Section 56(1) of the Planning and Compulsory Purchase Act 2004 (“the Act”) empowers the Secretary of State, or his inspector, (as the case may be) to correct an error in a decision letter that falls within the definition of “correctable error” as set out in section 59(1) of the Act. This refers to an error “which is contained in any part of the decision document which records the decision, but which is not part of the reasons given for the decision”.


He may do so on his own initiative, or at the request of any person, but in either case the process must be initiated during the period in which a High Court challenge may be brought, ie six weeks. Failing that, or a High Court challenge, the original decision notice must stand.

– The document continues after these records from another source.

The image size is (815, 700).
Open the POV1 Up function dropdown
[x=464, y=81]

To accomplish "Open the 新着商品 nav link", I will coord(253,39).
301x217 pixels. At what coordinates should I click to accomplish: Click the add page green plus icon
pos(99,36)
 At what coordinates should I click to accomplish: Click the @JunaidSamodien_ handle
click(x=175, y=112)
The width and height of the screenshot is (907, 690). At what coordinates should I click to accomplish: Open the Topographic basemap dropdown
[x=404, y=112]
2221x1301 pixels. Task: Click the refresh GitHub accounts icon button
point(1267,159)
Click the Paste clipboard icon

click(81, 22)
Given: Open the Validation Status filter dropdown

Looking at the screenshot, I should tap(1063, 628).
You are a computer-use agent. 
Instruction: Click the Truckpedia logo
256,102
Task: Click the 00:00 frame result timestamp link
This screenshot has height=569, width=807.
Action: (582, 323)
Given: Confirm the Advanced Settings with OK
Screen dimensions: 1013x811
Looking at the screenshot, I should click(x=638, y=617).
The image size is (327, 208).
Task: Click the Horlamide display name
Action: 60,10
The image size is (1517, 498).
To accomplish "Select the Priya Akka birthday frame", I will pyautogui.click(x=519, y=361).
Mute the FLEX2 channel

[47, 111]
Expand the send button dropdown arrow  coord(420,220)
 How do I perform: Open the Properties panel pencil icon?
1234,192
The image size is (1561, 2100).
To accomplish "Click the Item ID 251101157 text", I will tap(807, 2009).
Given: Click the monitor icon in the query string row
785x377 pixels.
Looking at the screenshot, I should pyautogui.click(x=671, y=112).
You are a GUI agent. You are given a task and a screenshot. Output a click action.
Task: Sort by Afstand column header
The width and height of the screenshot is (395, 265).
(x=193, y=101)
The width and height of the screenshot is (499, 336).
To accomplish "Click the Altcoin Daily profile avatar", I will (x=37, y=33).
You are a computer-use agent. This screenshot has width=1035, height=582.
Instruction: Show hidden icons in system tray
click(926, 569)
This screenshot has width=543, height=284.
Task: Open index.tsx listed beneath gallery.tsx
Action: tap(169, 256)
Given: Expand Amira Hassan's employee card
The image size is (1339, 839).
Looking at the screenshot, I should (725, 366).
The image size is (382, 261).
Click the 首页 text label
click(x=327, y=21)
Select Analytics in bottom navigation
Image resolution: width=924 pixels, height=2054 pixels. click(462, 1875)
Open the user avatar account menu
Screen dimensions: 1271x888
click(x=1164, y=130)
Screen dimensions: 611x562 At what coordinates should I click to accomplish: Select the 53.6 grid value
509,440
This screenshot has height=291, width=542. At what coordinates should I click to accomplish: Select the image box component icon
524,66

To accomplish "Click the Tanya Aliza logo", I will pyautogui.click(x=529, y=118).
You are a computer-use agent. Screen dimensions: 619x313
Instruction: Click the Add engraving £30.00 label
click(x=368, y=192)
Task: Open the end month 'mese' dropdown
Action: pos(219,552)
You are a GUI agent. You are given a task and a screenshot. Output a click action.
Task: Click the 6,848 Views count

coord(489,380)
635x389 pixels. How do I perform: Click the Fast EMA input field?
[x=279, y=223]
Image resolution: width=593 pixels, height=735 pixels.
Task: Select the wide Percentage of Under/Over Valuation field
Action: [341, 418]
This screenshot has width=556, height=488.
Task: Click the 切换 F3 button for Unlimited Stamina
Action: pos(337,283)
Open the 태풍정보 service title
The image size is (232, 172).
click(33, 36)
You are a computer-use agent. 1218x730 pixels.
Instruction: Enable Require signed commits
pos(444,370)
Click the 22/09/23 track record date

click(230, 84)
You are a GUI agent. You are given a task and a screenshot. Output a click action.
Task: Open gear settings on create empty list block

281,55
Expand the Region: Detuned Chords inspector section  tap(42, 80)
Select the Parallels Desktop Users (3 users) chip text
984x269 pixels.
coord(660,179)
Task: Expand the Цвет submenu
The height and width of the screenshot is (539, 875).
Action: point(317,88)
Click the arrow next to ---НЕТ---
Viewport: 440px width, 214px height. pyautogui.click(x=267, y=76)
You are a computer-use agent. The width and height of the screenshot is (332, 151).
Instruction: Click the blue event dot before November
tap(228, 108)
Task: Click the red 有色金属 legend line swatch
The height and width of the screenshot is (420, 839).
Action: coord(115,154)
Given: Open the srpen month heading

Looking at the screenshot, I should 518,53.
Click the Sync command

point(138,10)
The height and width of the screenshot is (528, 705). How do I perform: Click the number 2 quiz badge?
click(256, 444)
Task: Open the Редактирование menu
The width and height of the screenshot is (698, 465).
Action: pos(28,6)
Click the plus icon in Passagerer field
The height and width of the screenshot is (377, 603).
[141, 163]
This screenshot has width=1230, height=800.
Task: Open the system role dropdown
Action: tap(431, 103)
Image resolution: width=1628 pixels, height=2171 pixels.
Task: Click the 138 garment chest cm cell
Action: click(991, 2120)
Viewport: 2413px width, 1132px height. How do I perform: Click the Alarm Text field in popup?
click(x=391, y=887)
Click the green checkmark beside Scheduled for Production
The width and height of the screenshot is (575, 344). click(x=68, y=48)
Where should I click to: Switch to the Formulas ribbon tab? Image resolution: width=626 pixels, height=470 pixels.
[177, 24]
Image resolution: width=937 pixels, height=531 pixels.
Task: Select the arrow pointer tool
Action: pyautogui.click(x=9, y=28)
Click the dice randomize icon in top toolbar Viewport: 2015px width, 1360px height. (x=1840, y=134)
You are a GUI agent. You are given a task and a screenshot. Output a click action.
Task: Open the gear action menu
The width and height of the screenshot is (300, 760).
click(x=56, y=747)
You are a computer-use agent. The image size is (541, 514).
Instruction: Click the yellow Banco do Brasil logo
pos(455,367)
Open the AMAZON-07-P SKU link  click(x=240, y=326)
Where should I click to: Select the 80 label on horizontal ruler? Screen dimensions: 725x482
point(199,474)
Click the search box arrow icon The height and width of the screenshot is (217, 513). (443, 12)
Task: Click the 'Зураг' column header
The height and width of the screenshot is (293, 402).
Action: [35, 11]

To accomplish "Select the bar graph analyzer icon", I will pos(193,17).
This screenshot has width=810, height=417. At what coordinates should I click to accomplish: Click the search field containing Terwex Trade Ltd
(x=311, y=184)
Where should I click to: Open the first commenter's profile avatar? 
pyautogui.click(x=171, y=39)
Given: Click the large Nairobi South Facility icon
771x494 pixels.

Section 58(1) of the Act provides that the effect of issuing a correction notice is that the original decision is taken not to have been made, and is replaced for all purposes by the correction notice. 


(It has been suggested by commentators, however, that the statutory power is very much in the nature of a “slip rule”.)


In Westminster City Council v Secretary of State for Communities and Local Government [2013] EWHC 675 (Admin) an inspector had granted planning permission on appeal, subject to conditions. The local planning authority (“LPA”) took the view immediately that the form in which the inspector had framed those conditions in his decision letter rendered them unenforceable, in that the specified timetable for compliance with the requirements set out in the conditions did not, in fact, form part of the conditions. Well within six weeks of the date of the decision letter, it requested the Planning Inspectorate (“PINS”) to issue a correction notice. PINS refused to do so, contending that the timetable was effectively incorporated into the conditions, and that accordingly no error had been made.


The LPA had wisely commenced proceedings in the High Court within the six weeks period, and so the issue came before the court. The judge concluded that the LPA was wrong in its assertions, and that PINS was correct. Read as a whole, the conditions did clearly incorporate the timetable for compliance, and on that basis were entirely enforceable.